The last time, when Harry casually strolled in, she'd been out of sorts after waiting for a day and a half. But eventually she sat on his cock, which was her favorite way to orgasm. Then he'd rolled her over and spanked her, entered her, and come quickly.
But as they parted, he'd spoken to her in way that rankled. As he buckled his belt, towering over her as she lay naked on the bed, he sounded like a professor delivering a lecture.
“Follow your own path, Marlena, for your own reasons. I can’t bear on my shoulders the burden of your lonely childhood.”
Parting was unbearable torture for her, especially when he whistled as he walked away. But after that cold message, she'd started to feel physically sick, and she'd been nauseated ever since.
“Using any other form of contraception besides the I.U.D.?” Dr. Ron asked.
“Why? It's foolproof, isn't it?”
“No form of birth control is 100% effective. Sometimes I.U.D.’s spontaneously slip or hang too low to be fully protective. Mind if I take a look?”
“You’re the doctor."
He called the gray-haired nurse back in.
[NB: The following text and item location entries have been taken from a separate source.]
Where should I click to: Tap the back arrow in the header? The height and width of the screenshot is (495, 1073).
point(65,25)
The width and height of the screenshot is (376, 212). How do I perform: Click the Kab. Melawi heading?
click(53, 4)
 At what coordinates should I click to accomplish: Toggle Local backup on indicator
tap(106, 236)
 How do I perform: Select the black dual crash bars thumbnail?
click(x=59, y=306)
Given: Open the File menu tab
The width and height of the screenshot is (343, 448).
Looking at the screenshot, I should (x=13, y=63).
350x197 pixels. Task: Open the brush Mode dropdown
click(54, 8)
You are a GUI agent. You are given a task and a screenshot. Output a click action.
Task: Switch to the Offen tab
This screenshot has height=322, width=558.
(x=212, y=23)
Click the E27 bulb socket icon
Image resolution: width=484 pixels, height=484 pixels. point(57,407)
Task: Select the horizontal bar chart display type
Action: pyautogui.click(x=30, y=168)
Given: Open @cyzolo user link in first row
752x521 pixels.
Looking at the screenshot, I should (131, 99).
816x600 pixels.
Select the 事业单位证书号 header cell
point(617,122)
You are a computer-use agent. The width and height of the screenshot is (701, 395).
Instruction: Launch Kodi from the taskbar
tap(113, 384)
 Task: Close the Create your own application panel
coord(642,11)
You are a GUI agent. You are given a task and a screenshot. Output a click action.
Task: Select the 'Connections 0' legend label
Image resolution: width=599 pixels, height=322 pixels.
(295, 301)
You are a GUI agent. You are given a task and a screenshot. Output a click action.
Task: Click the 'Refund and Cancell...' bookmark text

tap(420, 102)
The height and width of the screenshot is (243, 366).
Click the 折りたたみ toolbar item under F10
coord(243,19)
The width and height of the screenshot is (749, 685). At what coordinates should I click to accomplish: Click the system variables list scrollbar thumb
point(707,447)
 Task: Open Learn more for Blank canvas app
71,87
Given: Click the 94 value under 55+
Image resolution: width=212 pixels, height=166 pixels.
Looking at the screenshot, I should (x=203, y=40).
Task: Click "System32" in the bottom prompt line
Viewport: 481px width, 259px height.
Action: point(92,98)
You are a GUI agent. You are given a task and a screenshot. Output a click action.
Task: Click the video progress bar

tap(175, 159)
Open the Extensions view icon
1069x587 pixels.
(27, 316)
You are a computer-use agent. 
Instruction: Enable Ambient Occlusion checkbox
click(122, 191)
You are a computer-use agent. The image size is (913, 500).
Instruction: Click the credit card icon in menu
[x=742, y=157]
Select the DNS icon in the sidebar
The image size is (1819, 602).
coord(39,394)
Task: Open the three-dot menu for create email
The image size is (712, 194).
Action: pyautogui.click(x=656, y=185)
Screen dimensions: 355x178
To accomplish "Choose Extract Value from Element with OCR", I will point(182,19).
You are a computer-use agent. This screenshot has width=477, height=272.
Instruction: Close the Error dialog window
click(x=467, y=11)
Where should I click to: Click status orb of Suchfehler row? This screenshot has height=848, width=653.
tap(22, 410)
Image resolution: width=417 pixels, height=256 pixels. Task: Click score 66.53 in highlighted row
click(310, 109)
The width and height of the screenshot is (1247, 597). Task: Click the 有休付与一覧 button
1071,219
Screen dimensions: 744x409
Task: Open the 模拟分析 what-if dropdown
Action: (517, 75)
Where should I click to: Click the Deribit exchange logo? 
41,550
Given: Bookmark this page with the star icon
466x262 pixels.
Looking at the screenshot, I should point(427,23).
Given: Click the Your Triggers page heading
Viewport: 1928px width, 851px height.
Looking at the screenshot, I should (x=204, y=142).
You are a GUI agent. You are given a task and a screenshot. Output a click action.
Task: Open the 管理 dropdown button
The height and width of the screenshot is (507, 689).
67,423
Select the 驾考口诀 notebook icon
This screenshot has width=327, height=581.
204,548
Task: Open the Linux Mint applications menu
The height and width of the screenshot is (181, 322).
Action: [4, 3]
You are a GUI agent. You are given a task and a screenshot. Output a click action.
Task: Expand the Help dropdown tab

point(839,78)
Marlena was instructed to put her feet up in the stirrups and lie back.
“Big scoot toward me,” he said. “Just a little more. Good.”
After a few seconds of investigation, he said, "there are no mullerian anomalies."
"Meaning?"
"You don't have two sets of equipment--two vaginas, two cervixes, two uteruses. Sometimes they account for a pregnancy where one wouldn't otherwise be expected."
"I didn't realize there was such a thing."
"It's not that unusual. They occur in one of three thousand women."
"It must lead to some unusual conversations in the bedroom. I can think of another advantage."
"What's that?"
"A woman might claim to be a virgin when she's not, because one hymen is still intact."
"Technically speaking, she'd be right."
"That's the kind of technicality that might save a Muslim woman's life."
When the examination was concluded, Ron waited until the nurse was out of the room, then he turned and put a hand on the table. He was looking directly at her.
"What's wrong with me, doctor?" she asked sweetly. "Will I live?"
“You'll make it to Christmas. That's a joke, Lena. We’ll run a chemical test to confirm it, ” he said, “but I’d say you’re about eight weeks pregnant, give or take a couple.”
“But what about my frigging I.U.D.?”
There simply must be another explanation.
In her seven-year marriage to Codwell Dimmer, they'd used virtually no birth control, and yet she hadn't conceived. When Harry became her sexual Svengali, she’d chosen the I. U. D. for its invisible, highly effective protection.
“It was a low hanger. I removed it. If the test turns out negative and you’re not pregnant, you’ll want to have another inserted or choose a different method, such as the birth control pill. I’ll be glad to help you with any option you choose.”